Every plant is unique


Every modernisation, whether to spruce up antiquated equipment and processes, or to completely change over to bleeding-edge technologies such as industrial robots and cobots (collaborative robots), is all about fitting the exact needs of the organisation. There is no single solution that fits any and all companies. The methods and processes to prepare a plant for a safety regime and COVID-19 compliance, although guidelines are clear, can be very individual from plant to plant. Therefore, a leader must first determine the objective that steers the modernisation and safety compliance.

Future-proof strategy to implementation

For a holistic modernisation and safety compliance strategy, there are many pieces to the puzzle. Each piece to the puzzle cannot be a silo, and it must fit into the entire strategy and programme and synergise with other pieces.

For optimisation, a leader should identify current or even future-proof technologies that can work well into the future. For inventory protection, look for technologies with a modularity and compatibility to reduce future upgrades and expansions. So in essence, the wise way forward is to identify technologies that can work well into the future with compatibility and modularity in mind, to reduce investments while allowing for advancement.

Conduct an inventory audit for current assets, resources, and documentation. Plan for the fundamental requirements, such as safety, security, longevity, optimisation, digitalisation, and now, even COVID-19 safety and hygiene compliance. Next, define the preparation steps for a phased migration forward. During the implementation (or action) phase, prepare, execute and document concurrently the modernisation and conformance tasks. And after completing the modernisation and compliance, conduct regular reviews, updates, and the planning of future tasks to improve or expand the new program.

Expert help goes a long way


Look for a modernisation and safety compliance technology and consulting partner which can take you from zero to hero, and sprint with you all the way through any expansion and the future.

All organisations demand the utmost performance to their investments, IEC compliance, with as little downtime and effort. It is important to look for a partner who can offer complete flexibility and exemplary support, while always looking out for your modernisation and safety demands.

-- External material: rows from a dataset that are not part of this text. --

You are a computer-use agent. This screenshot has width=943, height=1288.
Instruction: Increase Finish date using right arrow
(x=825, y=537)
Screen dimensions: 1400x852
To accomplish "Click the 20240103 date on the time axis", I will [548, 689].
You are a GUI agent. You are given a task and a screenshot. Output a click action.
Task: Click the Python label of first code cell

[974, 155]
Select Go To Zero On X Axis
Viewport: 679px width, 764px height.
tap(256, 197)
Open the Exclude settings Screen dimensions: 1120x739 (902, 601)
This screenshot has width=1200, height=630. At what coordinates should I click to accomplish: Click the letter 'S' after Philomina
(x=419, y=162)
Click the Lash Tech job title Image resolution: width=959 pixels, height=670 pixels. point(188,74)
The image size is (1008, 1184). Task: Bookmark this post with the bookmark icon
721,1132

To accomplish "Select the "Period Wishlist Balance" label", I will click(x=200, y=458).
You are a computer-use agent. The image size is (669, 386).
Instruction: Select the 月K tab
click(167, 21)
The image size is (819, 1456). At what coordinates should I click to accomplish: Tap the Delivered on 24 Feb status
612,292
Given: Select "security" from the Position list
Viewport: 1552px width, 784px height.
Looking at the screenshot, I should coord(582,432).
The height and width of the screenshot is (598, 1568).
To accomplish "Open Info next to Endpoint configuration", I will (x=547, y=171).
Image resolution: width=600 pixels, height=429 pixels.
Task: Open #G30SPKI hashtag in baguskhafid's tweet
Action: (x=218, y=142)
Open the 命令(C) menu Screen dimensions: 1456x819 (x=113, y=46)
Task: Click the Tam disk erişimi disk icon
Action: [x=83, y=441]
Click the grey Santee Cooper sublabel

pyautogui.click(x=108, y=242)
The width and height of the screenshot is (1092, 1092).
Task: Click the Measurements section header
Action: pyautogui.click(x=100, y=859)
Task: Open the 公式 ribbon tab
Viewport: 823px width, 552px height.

For example, a competent partner will be able to offer the full spectrum of services such as identification of needs, safety assessments, gap analyses, documentation requirements, safety consultancy, down to detailed safety instrumented systems (SIS) security checks and individualised advice on technologies and functional safety.

During the action phase, identify a partner who can prepare and execute offline and online changes with a complete solution custom-fitted to your exacting requirements, with in-principle engineering, conversion assembly, documentation, factory acceptance test (FAT), site acceptance test (SAT), and commissioning.

After the programme is rolled out successfully, there is a need to always monitor progress, changes, and improvements to be made, in the monitoring phase. Look for a partner who can provide an active lifecycle management with regular reviews, updates, and planning of tasks which are necessary for your systems.

Make safety smart

Safety, whether in its inherent design, or the architecture and systems, can be stoic and static, at least from a traditional standpoint. In the 21st century, there are now available cutting-edge technologies known as "smart safety", which combine all programmable safety policies on one platform with similar properties, functions, handling and operations.

This future-proof architecture opens up a whole dimension of flexibility that is perfect for an agile and iterative paradigm for modernisation, utilising compatible system families which can effortlessly be combined or expanded. Such an architecture would cater for any future certifications, updates, fixes, new features, low to zero downtime, IEC 62443 security compliance, with backwards compatibility with older components while retaining compatibility for all future features and components. This is important for protecting your investments and reducing expenditure and errors. This is smart investment, and smart safety.

Safety instrumented systems (SIS) are a critical part for a plant or MHI alike. Safety is paramount for any plant as safety for workers and investments, and leaders have a regulatory onus as well as a moral prerogative to ensure safety. So while modernisation is the necessary step or leap forward, leaders need to identify the unique demands for their plants, develop a future-proof strategy, find the right long-distance partner, and make safety systems smart.